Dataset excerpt
>>>

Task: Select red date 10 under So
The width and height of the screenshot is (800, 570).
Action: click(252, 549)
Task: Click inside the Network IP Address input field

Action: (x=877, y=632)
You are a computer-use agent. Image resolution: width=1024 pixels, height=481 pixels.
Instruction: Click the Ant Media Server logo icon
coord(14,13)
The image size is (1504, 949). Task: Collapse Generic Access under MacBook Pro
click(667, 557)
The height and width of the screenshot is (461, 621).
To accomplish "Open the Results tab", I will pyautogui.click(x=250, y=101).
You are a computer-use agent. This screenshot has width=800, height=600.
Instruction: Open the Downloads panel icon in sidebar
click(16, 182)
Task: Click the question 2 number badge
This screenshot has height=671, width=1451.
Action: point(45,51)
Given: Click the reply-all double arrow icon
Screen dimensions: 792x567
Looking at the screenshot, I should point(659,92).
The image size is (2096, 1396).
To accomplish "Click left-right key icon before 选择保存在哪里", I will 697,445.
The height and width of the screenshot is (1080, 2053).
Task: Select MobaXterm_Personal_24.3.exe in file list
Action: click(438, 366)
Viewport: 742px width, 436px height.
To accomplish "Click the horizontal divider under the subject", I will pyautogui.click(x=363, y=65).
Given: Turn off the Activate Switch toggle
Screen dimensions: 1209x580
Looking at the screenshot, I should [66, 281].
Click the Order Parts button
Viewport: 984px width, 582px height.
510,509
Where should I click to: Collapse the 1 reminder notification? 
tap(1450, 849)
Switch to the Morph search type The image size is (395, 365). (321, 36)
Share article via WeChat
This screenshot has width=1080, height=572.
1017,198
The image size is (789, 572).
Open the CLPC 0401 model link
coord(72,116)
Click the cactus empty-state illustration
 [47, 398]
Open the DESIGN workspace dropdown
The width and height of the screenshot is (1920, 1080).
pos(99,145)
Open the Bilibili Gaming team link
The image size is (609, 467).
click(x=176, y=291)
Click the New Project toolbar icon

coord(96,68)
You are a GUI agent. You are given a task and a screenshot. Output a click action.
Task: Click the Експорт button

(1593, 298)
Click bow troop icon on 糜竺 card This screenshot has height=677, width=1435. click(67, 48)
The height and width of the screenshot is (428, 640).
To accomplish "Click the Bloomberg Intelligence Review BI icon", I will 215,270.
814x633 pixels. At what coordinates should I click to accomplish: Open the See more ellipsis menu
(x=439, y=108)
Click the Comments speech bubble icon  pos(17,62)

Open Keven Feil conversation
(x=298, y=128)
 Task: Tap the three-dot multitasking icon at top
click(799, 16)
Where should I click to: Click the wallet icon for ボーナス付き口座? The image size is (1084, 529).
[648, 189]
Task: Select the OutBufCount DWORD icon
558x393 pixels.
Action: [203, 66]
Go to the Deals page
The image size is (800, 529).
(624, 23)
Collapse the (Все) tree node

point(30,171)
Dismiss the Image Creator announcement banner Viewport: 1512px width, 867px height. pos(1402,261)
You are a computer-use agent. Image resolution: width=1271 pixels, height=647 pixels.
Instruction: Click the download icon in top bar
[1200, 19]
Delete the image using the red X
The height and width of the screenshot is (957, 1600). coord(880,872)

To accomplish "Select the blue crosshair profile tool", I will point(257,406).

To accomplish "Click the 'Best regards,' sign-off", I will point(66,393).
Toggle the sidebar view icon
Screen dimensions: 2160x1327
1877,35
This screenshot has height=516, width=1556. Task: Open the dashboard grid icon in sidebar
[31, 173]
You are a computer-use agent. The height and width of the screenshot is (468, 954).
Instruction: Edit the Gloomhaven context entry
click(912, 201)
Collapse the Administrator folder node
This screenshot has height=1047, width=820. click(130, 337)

<<<

§ Written task
Rewrite the entries from the start through the line containing "click(16, 182)", that line included. Keep every line, requests too, but scale each coordinate in the answers by 0.35, rounding to whole numbers with halves going up.

§ Solution
Task: Select red date 10 under So
The width and height of the screenshot is (800, 570).
Action: click(88, 192)
Task: Click inside the Network IP Address input field

Action: (x=307, y=221)
You are a computer-use agent. Image resolution: width=1024 pixels, height=481 pixels.
Instruction: Click the Ant Media Server logo icon
coord(5,5)
The image size is (1504, 949). Task: Collapse Generic Access under MacBook Pro
click(233, 195)
The height and width of the screenshot is (461, 621).
To accomplish "Open the Results tab", I will pyautogui.click(x=88, y=35).
You are a computer-use agent. This screenshot has width=800, height=600.
Instruction: Open the Downloads panel icon in sidebar
click(6, 64)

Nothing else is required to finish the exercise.